Solved – Should the correlation PCA projection be computed on original or normalized samples

data transformationpcastandardization

Suppose we compute the correlation PCA of a dataset $X$ (with $m$ variables and $n$ observations) by first normalizing the input variables. That is: mean -> 0 and standard deviation -> 1. Let us assume for the sake of this question that $\mu_i=0$ for our dataset. In that case we only need to normalize the standard deviation:

$$X'_{i,j}={X_{i,j}\over \sigma_i}$$

Once the correlation matrix $X'X'^T$ is computed, we calculate its SVD which provides us with the eigenvectors $U$.

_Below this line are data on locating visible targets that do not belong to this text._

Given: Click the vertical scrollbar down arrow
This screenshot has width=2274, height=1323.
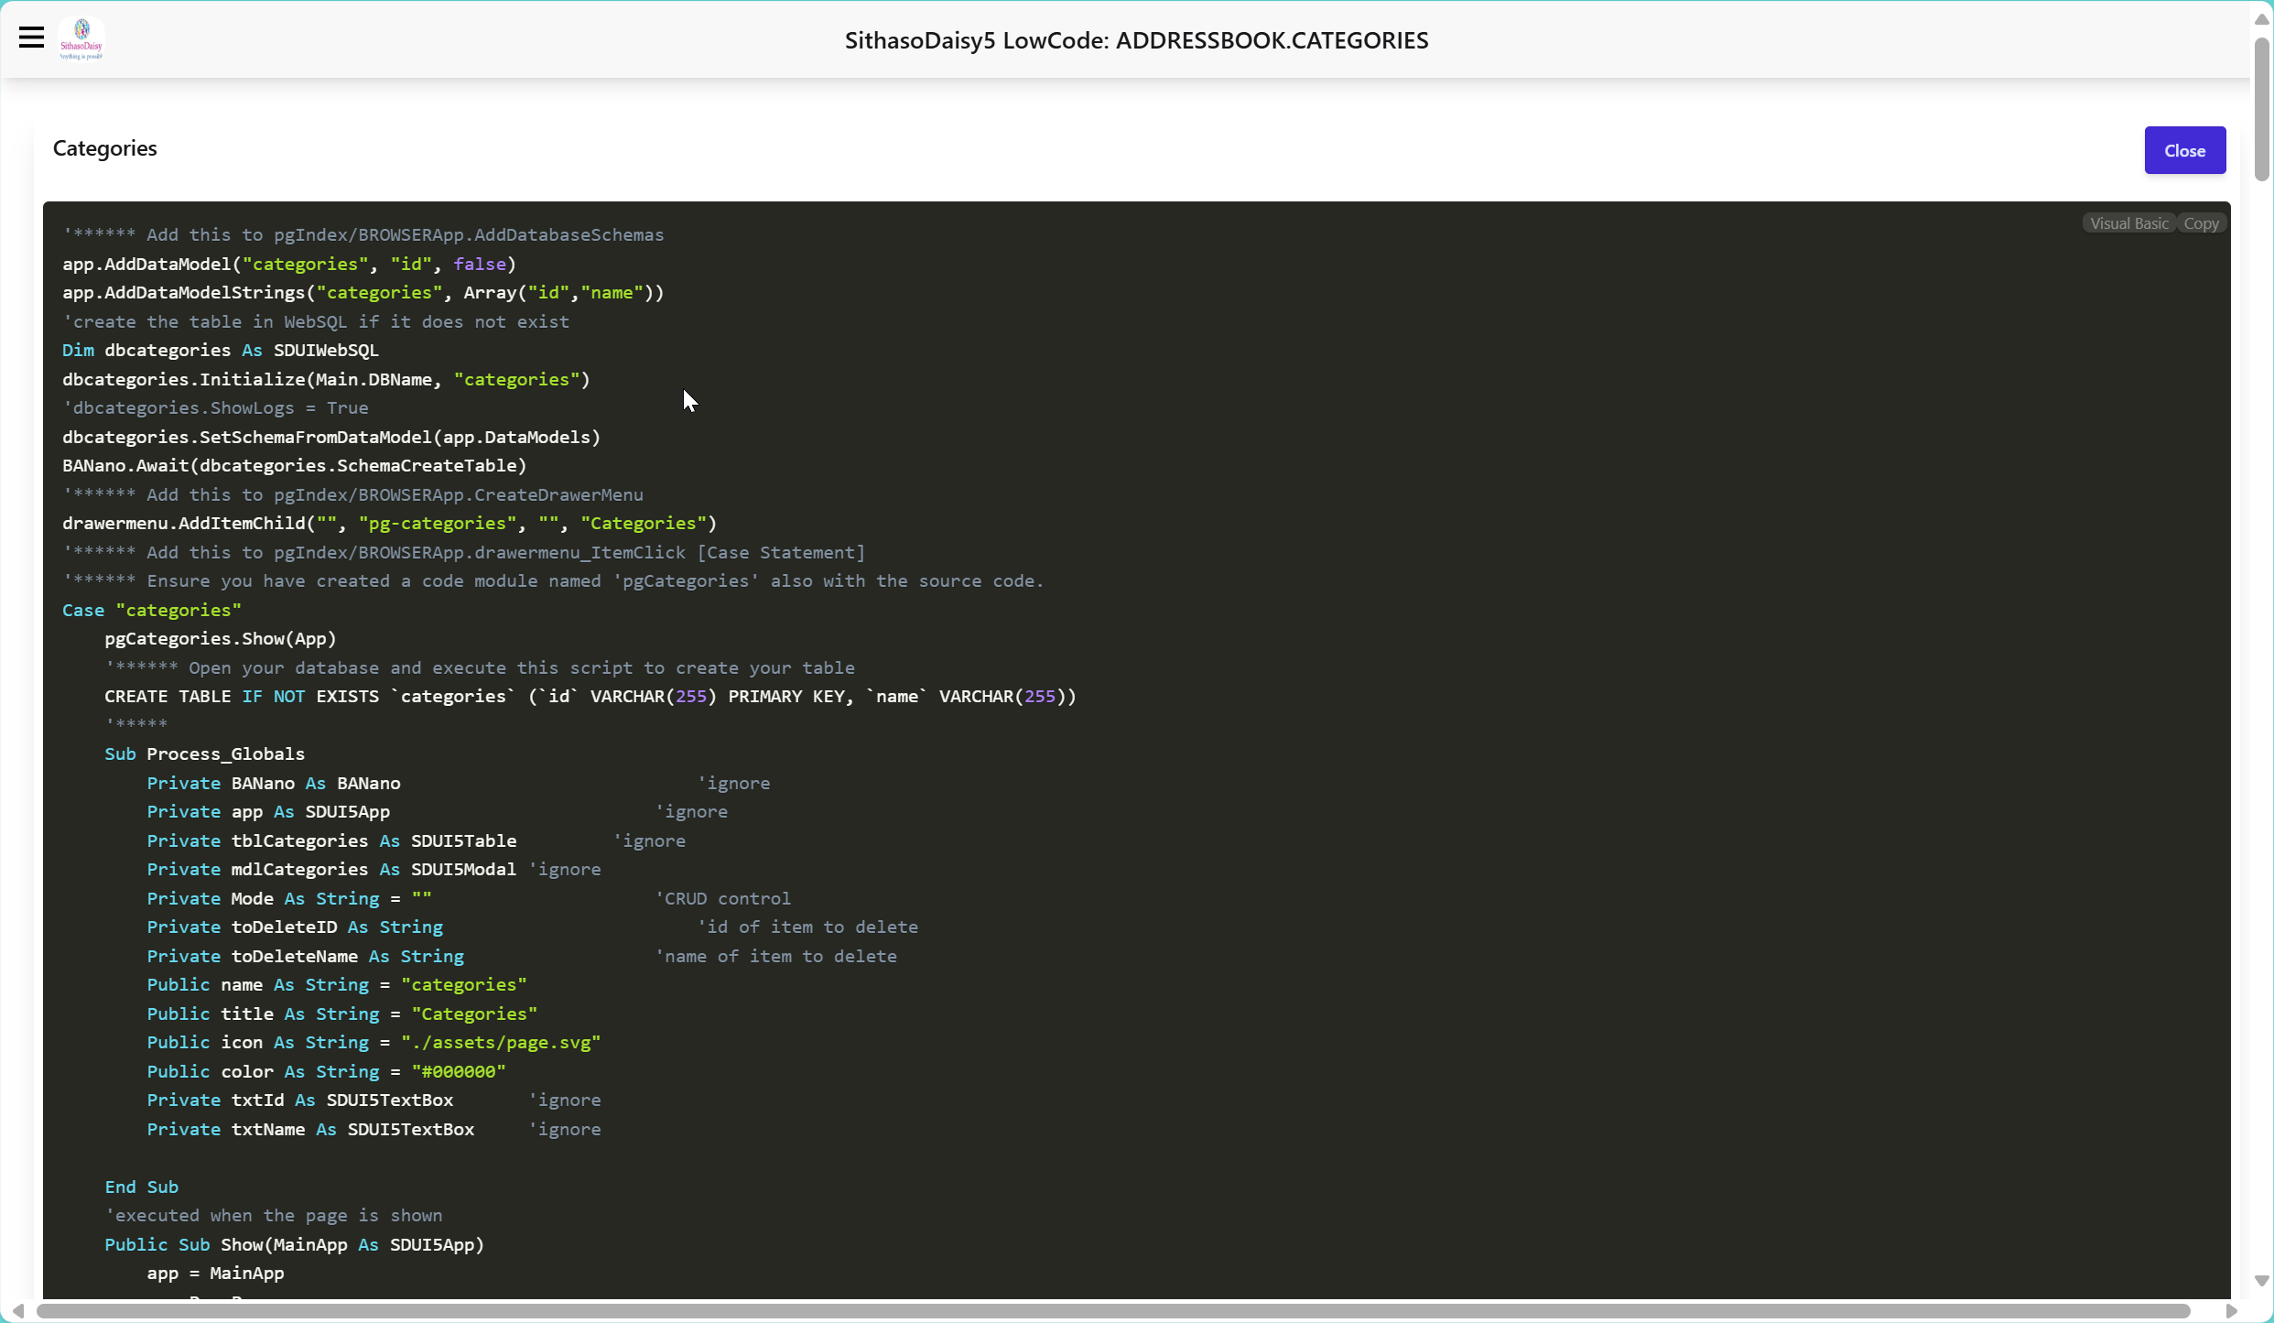Looking at the screenshot, I should click(2261, 1281).
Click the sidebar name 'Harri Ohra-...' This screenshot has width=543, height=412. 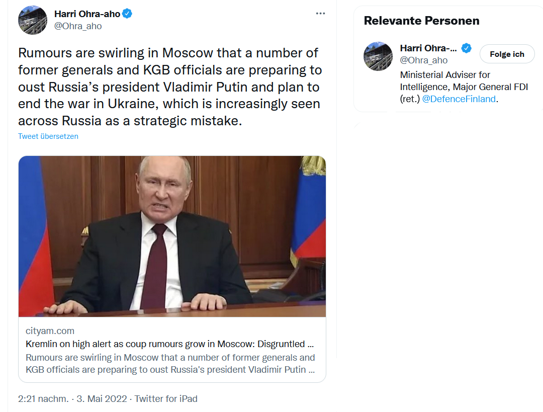click(428, 48)
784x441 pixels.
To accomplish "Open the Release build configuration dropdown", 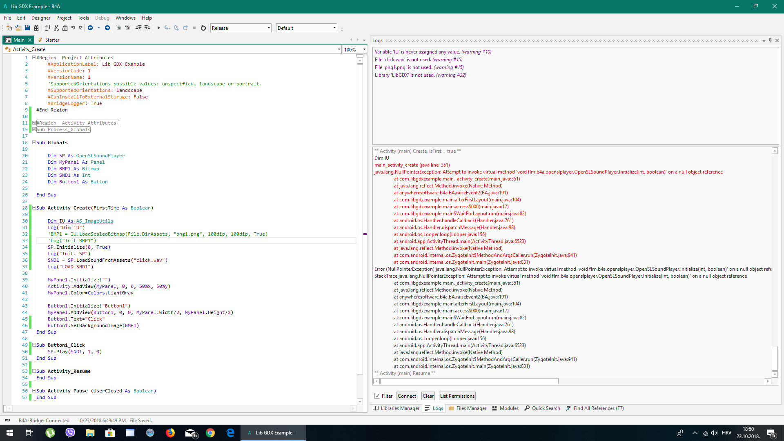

To rotate/transform the input points in accordance with the eigenvectors we multiply them with $U^T$. My question now is do we perform this on the original input samples ($X$) or on the normalized samples ($X'$) ?

Best Answer

Use normalized variables.

PCA is an explorative method: every analysis choice (such as to center or not, to standardize or not, to normalize to unit variance or in some other way, etc.), is possible and can perhaps make sense in some specific situation. No recommendation is absolute.

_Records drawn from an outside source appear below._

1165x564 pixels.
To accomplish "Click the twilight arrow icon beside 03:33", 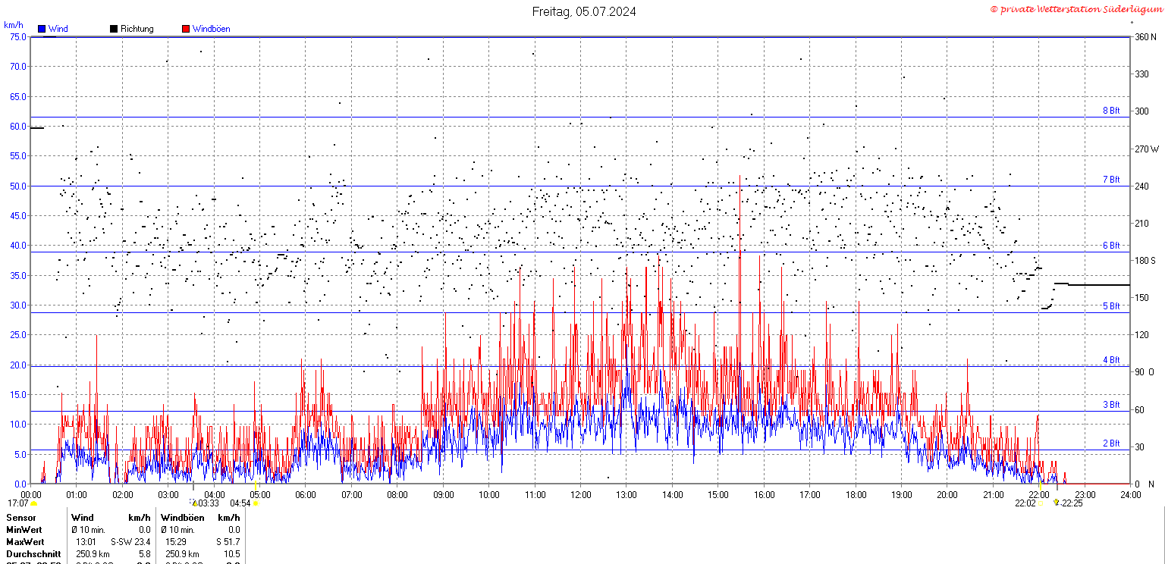I will pyautogui.click(x=193, y=503).
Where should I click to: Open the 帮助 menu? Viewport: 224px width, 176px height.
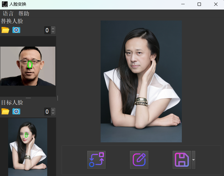(24, 13)
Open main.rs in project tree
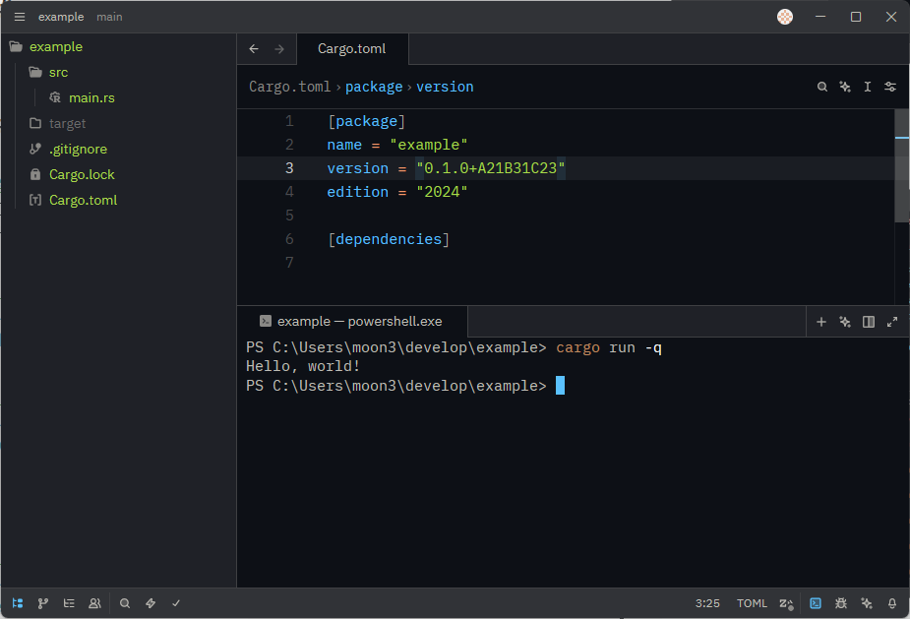Viewport: 910px width, 619px height. [91, 97]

Nevertheless, let us think of a typical situation.

PCA on correlation matrix is usually used when the variables are of different scale and because we believe that the normalized data cloud is a more meaningful representation of the dataset than the un-normalized cloud. If so, then it stands to reason to use the normalized data for PCA projection, and not only for PCA eigenvectors computation.

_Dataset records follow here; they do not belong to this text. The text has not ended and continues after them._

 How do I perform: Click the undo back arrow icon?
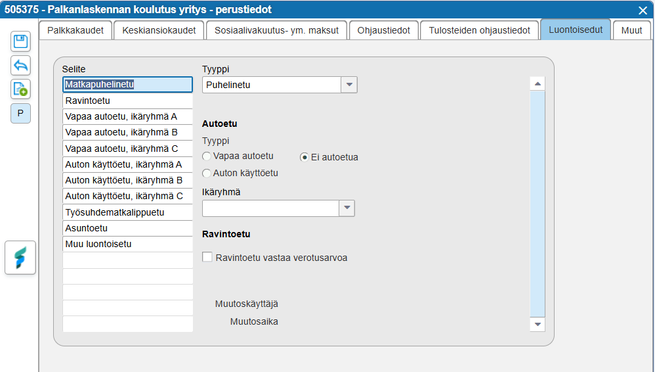(x=20, y=65)
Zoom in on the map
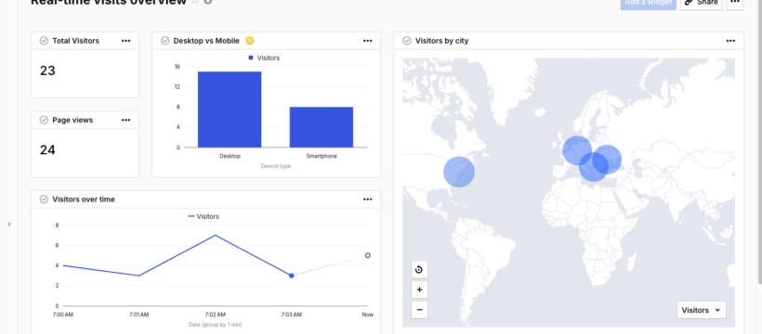The image size is (762, 334). 419,289
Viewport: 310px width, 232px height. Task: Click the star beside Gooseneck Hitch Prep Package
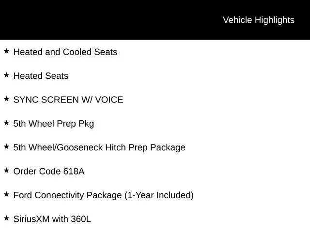pyautogui.click(x=6, y=146)
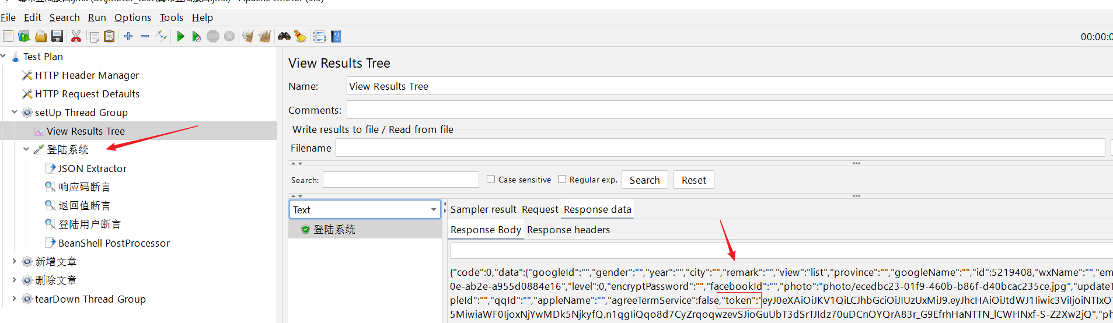The image size is (1113, 323).
Task: Collapse the setUp Thread Group node
Action: point(15,112)
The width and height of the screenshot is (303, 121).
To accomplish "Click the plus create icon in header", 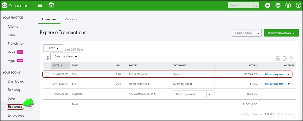I will coord(267,5).
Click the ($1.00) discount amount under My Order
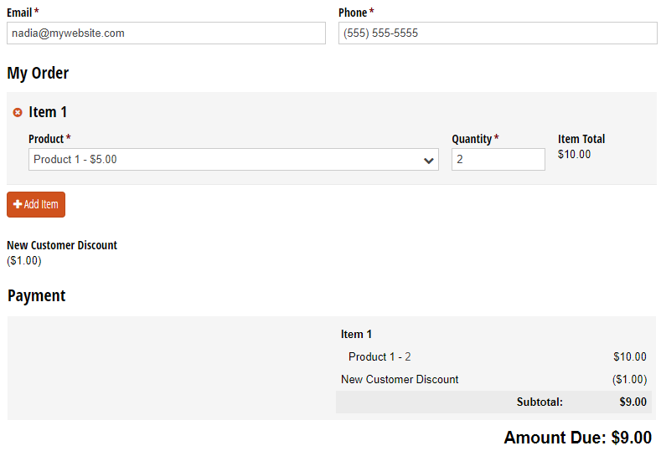Viewport: 661px width, 456px height. pyautogui.click(x=24, y=261)
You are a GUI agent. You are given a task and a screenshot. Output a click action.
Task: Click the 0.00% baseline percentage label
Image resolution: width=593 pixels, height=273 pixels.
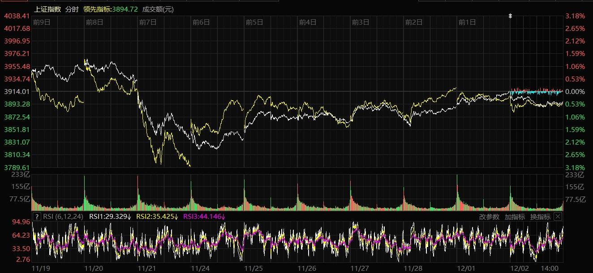pos(576,91)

In addition, note that if you project un-normalized data on the eigenvectors of the normalized covariance matrix (i.e. correlation matrix), you will get correlated projections. In PCA we are used to uncorrelated principal components, so having correlated projections almost seems to defy the whole purpose of the method.

As an example, consider the wine dataset, encompassing 178 wines of 3 different grape varieties measured along the 13 variables. Left: 2D PCA projection using the covariance matrix. Middle: 2D PCA projection using the correlation matrix. Right: un-normalized (but centered) variables projected onto the correlation matrix eigenvectors.

PCA covariance correlation

It is pretty obvious that the middle projection is the most meaningful one, whereas the right one does not make a lot of sense at all.